Work item => Across the entries below, how many lines include "computer"? Give the number and nothing else.

Dataset entries
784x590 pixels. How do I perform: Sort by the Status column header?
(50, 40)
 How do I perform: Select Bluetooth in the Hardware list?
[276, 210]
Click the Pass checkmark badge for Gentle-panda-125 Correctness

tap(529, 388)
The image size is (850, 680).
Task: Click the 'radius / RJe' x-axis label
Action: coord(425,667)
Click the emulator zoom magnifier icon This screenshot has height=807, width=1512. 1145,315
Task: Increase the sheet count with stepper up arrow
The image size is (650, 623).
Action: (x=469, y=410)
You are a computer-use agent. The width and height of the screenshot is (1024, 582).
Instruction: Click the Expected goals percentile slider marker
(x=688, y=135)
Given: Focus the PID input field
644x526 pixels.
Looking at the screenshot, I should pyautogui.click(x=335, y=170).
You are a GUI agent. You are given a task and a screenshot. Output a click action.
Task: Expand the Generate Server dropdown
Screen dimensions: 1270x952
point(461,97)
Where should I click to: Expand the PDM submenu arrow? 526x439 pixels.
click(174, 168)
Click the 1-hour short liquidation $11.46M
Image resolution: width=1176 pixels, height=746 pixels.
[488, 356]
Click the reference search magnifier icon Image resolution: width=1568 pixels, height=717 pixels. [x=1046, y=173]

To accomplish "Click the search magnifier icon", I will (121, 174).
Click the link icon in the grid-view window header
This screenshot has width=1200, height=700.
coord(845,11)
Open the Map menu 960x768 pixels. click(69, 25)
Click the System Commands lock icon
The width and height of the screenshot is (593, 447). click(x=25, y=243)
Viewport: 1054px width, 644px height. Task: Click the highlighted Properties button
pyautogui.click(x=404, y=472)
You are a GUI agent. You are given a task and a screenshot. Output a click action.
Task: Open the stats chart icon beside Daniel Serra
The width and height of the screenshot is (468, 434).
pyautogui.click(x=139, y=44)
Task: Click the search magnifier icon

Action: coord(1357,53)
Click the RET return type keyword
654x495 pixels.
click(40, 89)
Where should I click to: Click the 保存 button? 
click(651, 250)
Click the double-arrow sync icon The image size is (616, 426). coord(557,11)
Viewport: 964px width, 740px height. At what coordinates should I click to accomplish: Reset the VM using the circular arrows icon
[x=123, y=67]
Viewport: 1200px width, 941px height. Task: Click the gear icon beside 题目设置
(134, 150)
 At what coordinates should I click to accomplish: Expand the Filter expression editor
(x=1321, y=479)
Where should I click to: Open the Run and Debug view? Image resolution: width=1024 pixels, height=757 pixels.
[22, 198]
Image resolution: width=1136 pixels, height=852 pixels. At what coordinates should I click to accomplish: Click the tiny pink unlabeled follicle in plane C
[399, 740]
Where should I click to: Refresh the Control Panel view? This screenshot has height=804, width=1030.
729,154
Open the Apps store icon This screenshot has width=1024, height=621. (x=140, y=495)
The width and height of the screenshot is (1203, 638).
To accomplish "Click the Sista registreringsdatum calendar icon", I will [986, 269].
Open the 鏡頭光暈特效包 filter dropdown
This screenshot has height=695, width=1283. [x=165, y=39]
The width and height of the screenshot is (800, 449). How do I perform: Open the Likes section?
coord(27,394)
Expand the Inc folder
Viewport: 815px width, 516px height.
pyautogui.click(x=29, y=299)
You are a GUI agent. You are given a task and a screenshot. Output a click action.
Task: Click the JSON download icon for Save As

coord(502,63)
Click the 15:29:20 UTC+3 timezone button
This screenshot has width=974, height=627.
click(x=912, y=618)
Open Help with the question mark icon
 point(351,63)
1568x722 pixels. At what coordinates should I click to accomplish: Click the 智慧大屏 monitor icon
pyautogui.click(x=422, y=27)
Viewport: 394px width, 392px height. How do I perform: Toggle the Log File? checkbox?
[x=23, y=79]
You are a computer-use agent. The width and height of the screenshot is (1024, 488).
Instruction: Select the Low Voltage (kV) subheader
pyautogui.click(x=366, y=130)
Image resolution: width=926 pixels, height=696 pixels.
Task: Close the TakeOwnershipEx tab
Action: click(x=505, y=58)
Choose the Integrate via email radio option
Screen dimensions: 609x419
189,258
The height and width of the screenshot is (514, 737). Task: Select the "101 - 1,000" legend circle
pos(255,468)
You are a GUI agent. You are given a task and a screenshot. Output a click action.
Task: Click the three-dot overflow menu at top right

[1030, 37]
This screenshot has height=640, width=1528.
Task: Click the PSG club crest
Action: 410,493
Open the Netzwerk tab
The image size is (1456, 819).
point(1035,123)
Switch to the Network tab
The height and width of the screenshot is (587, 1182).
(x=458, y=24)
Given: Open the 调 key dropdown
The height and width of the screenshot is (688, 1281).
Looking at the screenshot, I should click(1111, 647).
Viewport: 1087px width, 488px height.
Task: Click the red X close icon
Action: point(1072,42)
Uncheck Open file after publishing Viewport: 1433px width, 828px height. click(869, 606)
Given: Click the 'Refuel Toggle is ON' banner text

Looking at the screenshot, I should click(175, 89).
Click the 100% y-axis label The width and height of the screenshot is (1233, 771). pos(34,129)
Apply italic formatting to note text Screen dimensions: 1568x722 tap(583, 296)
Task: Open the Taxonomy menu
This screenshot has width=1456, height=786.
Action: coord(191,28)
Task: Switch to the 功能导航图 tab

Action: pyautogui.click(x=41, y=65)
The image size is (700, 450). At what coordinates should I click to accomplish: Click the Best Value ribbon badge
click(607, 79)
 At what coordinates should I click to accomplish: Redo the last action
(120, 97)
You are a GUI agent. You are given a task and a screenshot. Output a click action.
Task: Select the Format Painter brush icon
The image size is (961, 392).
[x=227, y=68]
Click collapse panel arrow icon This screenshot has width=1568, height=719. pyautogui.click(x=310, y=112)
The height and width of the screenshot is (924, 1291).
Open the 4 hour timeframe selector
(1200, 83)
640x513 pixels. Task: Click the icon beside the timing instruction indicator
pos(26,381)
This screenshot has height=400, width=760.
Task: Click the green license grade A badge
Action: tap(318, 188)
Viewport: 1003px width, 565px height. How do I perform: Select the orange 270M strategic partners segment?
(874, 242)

Task output => 2